An eastern suburbs high school, Melbourne, 1977
We were a couple of cheeky buggers at school. Smart arses. Clever dicks. Chronic gigglers. Spotty-faced irritants. Semi-subversive, easily distracted, trouble-makers. You get the picture. Always up ta something. Takers of the piss. Me and Pete.
Which is not to suggest that our years in high school were a total waste of time. Nah. No way.
In English, for example, we invented and refined a complex, pigeonesque language based on our fluid working knowledge of spoonerisms, intentional malapropisms, non-standard abbreviations and imaginary acronyms. That this language was spoken and understood by only two people on the planet, only added to its specialness.
In music, for example, we mastered a whole orchestra of challenging instruments; air guitar, air drums, air keyboards and… kazoo. Our chief instrument of choice, however, was the mouth guitar. Which is a bit like mouth trumpet, but with added phlegm.
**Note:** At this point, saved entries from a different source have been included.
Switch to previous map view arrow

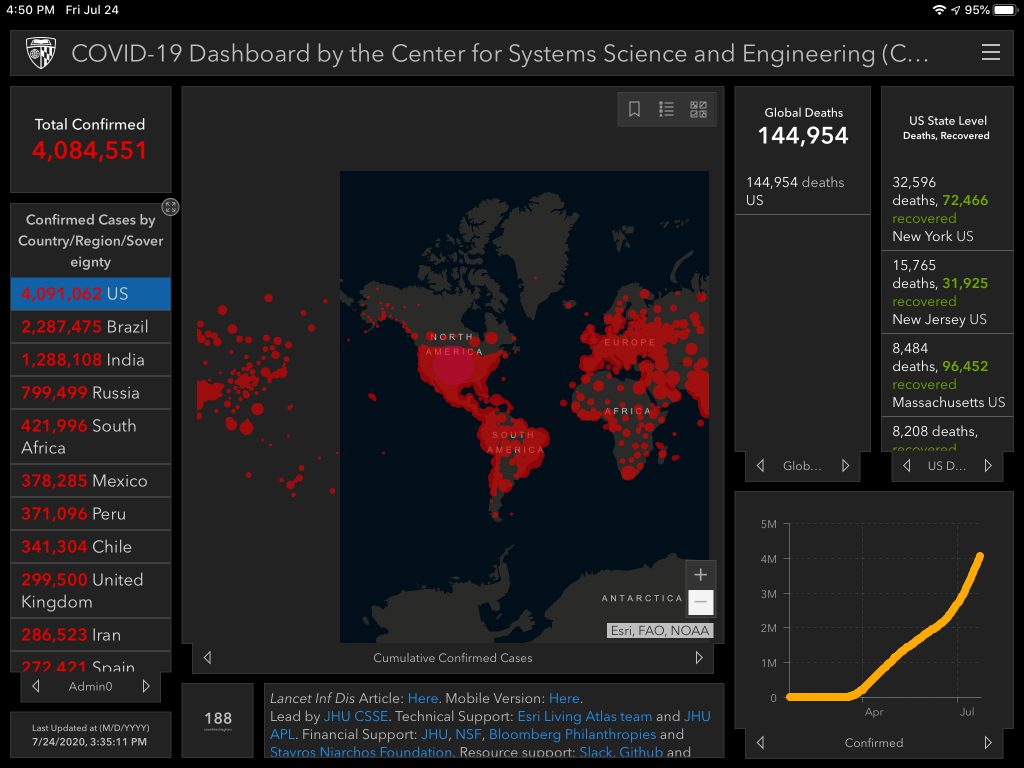coord(207,658)
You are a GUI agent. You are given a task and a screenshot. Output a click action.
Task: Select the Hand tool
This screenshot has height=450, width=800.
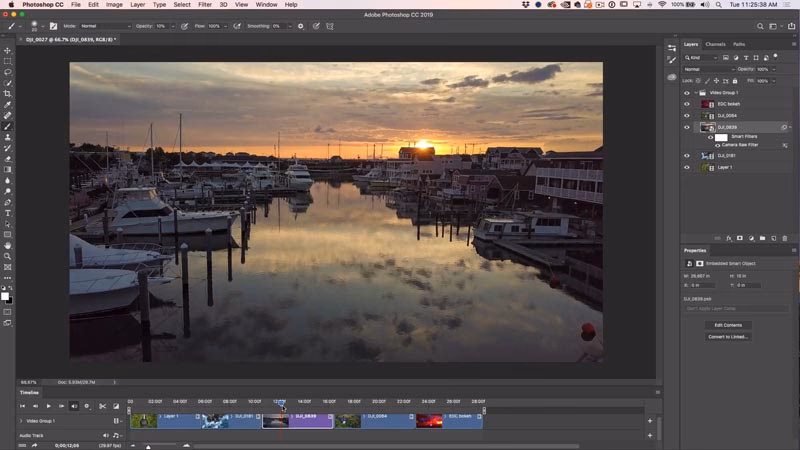(x=8, y=245)
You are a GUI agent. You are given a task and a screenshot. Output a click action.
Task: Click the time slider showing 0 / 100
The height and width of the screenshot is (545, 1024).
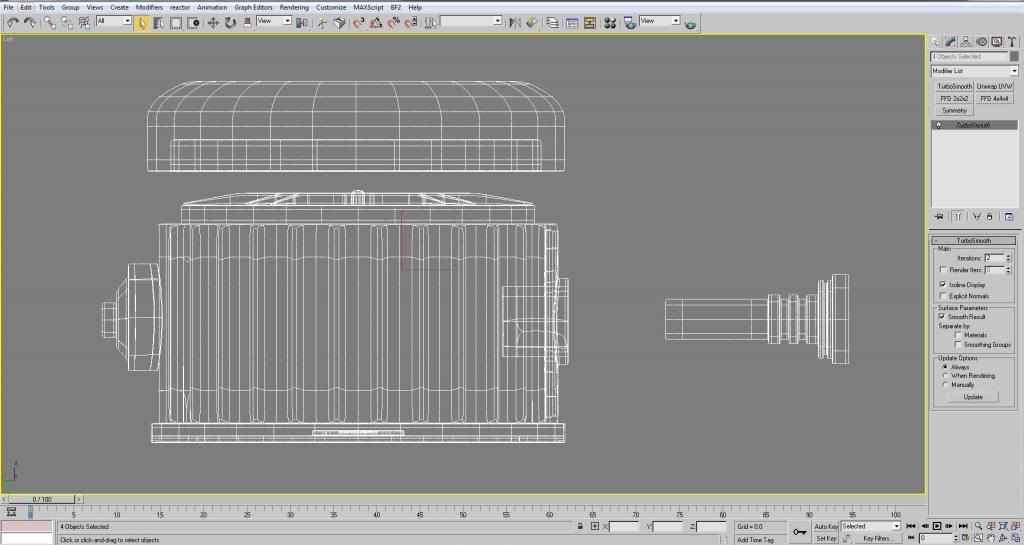coord(42,498)
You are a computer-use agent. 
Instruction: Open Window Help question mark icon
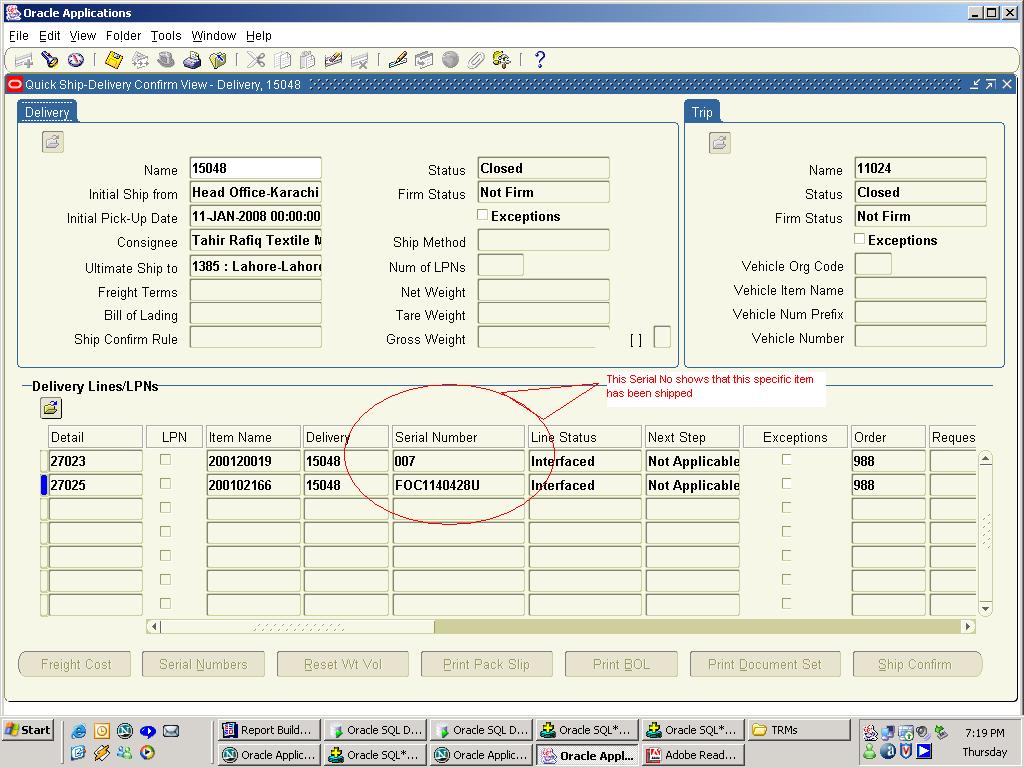[x=539, y=60]
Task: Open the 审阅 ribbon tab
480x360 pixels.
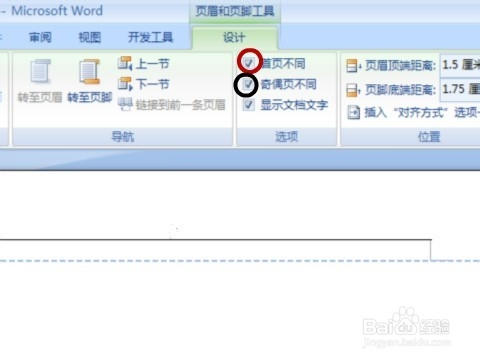Action: coord(40,37)
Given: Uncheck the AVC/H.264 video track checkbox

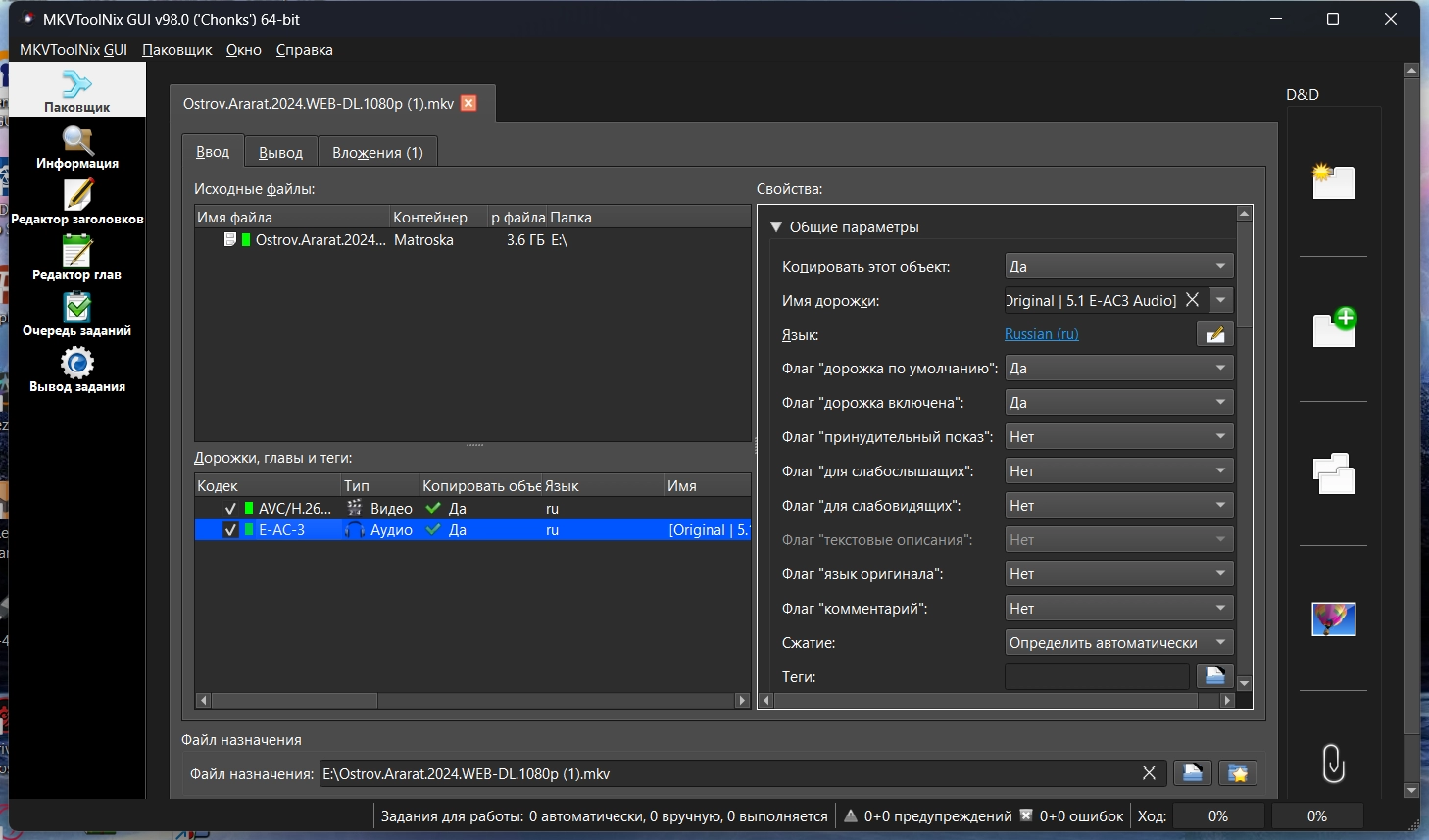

In French, for example, we were fluent Franco-phoniques of the first order. We learned, and can still recall, important French phrases like; Voulez-vous coucher avec moi, ce soir? And, Itchi gitchi ya ya da da.
All these academic achievements were attained without paying any attention, whatsoever, to the curricula of the English, Music or French classes. I’d call it Independent Learning, but our teachers labelled it something else, with our reports littered with language like “could try harder”, “talks incessantly” and “appears comprehensibly unable to concentrate on the tasks at hand”.
Now, there are stories I could tell about what we learned about football tipping, blowfly harnessing and fart collecting in our metal work, science and history classes (respectively). But I won’t. Instead I’ll tell you about what me and Pete learned in (and out) of maths class.
Our mathematics teacher, Miss McLain, was kinda unique at our high school. She had a way of limiting all our usual curriculum-contorting activities and marshalling the combined attention of the class on, well…mathematics. Who’d have thunk that? Put simply, you didn’t muck up in Maths. She had a frightfully cool and unflappable demeanour. She had a death stare that could weld cold metal. She rarely smiled, never laughed and stayed on message in a way that meant that Maths with Miss McLain was a quiet, serious, quadratically-equational affair…for everyone, even me and Pete. True dinks.
How did she teach such studious Maths classes? We had lots of ideas. And we had no idea.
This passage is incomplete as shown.